There are times when the chutzpah of Irish politicians would take your breath away.

Take the person previously known as Reg, now Lord Empey. He was on TV last night telling the southern government to go and get its own house in order. Wasn’t there a book showing that the Arms Trial was misleading and that the Irish government had made plans to engage in hostilities, or support those engaged in hostilities, back around 1970? How shocking, how scandalous. The south of Ireland actually thought about intervening to protect Catholics in the north back then. They didn’t do it , of course. But that they had given consideration to it shows the good Lord at least what a bunch of hypocrites they are.

Where is the Empey chutzpah, Virginia? Well, how about the good Lord being a leading light in a party that gerrymandered and discriminated shamelessly for 50 years? How about  the good Lord belonging to a party that didn’t utter a squeak when 14 citizens were slaughtered in Derry by British troops?  How about the good Lord belonging to a party which still insists that the past was bad-guys-IRA, good-guys-the-rest-of-us? That flavour to our Troubles has been pumped in so consistently, it’s now accepted by the credulous and dim.

And another chutzpah, this time south of the border. Charlie Flanagan, once Minister for Justice in the Dáil, is doing a bit of table-banging about the showing of Unquiet Graves on RTÉ recently (even though it was made in 2018). He’s written to RTÉ, pointing out that the programme relied too heavily on the testimony of loyalist terrorist John Weir, whose evidence he said is “fundamentally questionable”.

Clearly Charlie hasn’t seen the film. Or if he does, he’s being selective to the point of pernicketyness. Charlie objects that loyalist paramilitary John Weir was guilty of a killing during the Troubles, so his testimony was not to be trusted. Mmm. Like that of Anthony McIntyre or Sean O’Callaghan, both of whom are guilty of similar charges.
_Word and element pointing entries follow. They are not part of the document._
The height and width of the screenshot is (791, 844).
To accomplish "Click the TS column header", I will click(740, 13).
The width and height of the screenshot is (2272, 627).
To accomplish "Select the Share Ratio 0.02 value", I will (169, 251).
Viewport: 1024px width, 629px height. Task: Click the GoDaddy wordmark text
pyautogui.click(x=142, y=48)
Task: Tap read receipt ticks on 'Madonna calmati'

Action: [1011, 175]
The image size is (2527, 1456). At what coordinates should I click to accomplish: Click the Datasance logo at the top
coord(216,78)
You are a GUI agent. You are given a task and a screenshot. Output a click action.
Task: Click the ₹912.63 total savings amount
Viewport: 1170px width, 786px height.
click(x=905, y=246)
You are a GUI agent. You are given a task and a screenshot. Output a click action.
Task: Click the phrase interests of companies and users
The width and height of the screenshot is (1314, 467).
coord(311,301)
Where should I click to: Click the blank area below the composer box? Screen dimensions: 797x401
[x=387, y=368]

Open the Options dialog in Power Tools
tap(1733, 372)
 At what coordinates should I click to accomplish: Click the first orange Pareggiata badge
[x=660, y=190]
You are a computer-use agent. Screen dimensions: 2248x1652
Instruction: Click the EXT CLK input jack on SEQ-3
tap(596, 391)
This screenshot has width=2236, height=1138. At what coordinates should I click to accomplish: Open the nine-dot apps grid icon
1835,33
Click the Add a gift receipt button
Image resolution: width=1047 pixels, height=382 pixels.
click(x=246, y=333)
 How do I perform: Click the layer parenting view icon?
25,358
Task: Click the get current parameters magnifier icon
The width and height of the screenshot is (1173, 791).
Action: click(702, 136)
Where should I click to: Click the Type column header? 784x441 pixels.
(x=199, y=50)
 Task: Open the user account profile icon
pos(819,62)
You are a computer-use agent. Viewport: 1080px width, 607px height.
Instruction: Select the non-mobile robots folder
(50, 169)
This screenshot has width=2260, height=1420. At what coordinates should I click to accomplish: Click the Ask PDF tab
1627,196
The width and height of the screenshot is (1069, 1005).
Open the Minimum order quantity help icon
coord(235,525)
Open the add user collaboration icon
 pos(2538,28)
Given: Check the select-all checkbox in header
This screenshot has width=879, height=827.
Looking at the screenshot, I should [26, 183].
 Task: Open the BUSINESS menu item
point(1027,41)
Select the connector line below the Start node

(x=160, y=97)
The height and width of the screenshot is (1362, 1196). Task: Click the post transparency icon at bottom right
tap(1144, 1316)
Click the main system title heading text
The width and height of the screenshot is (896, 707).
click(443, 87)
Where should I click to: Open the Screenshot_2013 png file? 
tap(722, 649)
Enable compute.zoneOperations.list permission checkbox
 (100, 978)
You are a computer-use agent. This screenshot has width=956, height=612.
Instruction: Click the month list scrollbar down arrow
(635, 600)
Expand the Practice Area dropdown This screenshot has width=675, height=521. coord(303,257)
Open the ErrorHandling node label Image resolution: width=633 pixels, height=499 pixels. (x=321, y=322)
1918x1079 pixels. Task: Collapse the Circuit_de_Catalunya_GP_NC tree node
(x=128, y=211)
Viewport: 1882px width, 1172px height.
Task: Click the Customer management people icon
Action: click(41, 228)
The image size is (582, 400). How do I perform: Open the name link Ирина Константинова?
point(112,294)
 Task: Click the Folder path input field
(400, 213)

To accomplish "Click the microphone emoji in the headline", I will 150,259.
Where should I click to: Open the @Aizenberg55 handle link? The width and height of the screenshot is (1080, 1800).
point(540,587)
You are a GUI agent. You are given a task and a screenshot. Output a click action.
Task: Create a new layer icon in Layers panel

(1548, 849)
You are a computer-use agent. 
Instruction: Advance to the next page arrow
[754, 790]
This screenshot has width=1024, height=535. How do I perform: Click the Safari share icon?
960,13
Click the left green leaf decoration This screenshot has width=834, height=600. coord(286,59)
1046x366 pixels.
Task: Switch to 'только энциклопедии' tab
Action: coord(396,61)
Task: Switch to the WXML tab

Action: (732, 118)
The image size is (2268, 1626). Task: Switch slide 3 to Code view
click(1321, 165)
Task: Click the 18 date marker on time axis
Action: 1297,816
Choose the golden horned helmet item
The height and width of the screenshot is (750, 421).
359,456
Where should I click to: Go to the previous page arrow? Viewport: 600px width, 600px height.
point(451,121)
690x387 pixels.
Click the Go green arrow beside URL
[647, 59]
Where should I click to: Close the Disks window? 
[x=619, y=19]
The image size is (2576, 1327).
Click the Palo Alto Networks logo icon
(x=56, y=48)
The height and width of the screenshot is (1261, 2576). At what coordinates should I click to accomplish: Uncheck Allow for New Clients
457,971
But the real chutzpah emerges in the fact that Weir’s contribution merely reveals an aborted plan to attack a Catholic primary school. Unquiet Graves  draws heavily on the research by Anne Cadwallader, who in her book shows that there are some 120 people dead through the actions of loyalist paramilitaries working in conjunction with state forces. At a guess, I’d say Weir gets about two minutes of screen time. The rest is the shocking account of innocent people being sent to their graves by the actions of loyalist death gangs working with the state.

And Charlie thinks we shouldn’t hear about that?